■ PROBLEM TO WORK ON: In the data below, find every line that has the string "Open", and copy it.

■ DATA PROVIDED:
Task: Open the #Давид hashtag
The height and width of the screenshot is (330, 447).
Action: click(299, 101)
---
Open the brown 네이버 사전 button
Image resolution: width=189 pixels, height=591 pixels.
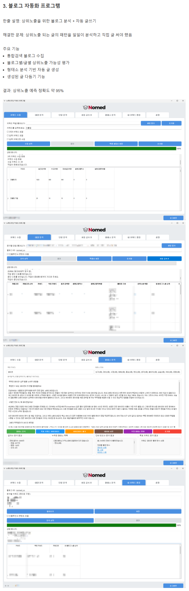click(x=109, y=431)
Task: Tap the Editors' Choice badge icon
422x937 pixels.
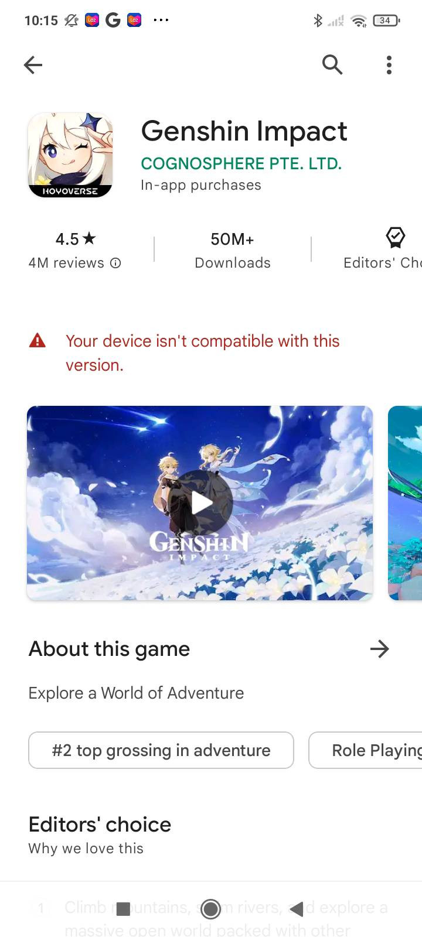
...
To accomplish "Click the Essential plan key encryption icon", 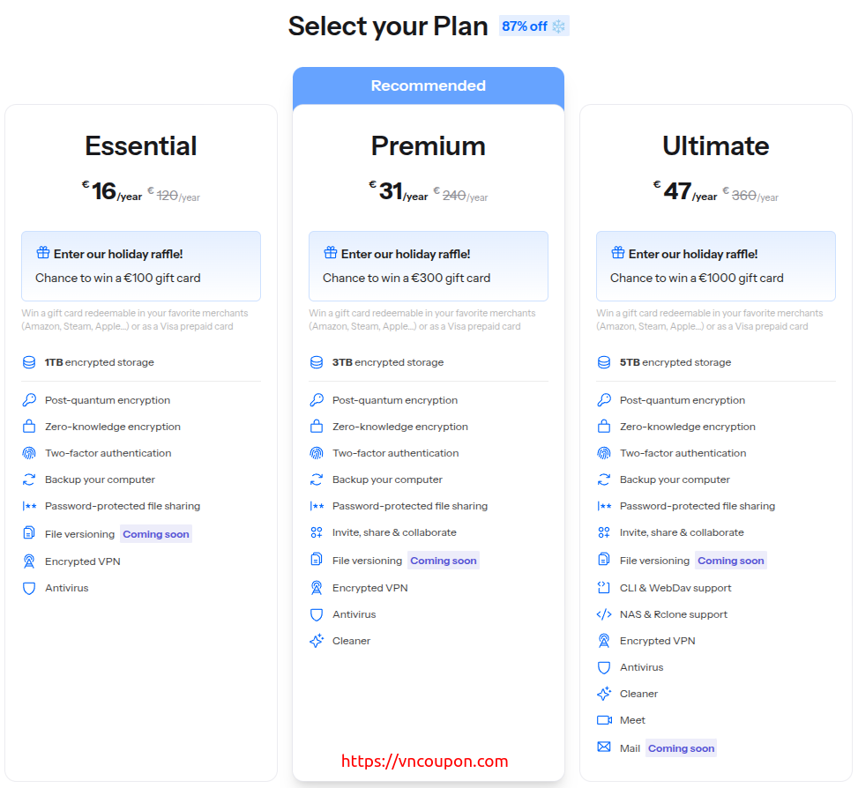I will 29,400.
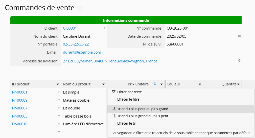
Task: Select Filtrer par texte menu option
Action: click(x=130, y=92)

■ SOLVED EXERCISE:
Task: Open the #Давид hashtag
Open the brown 네이버 사전 button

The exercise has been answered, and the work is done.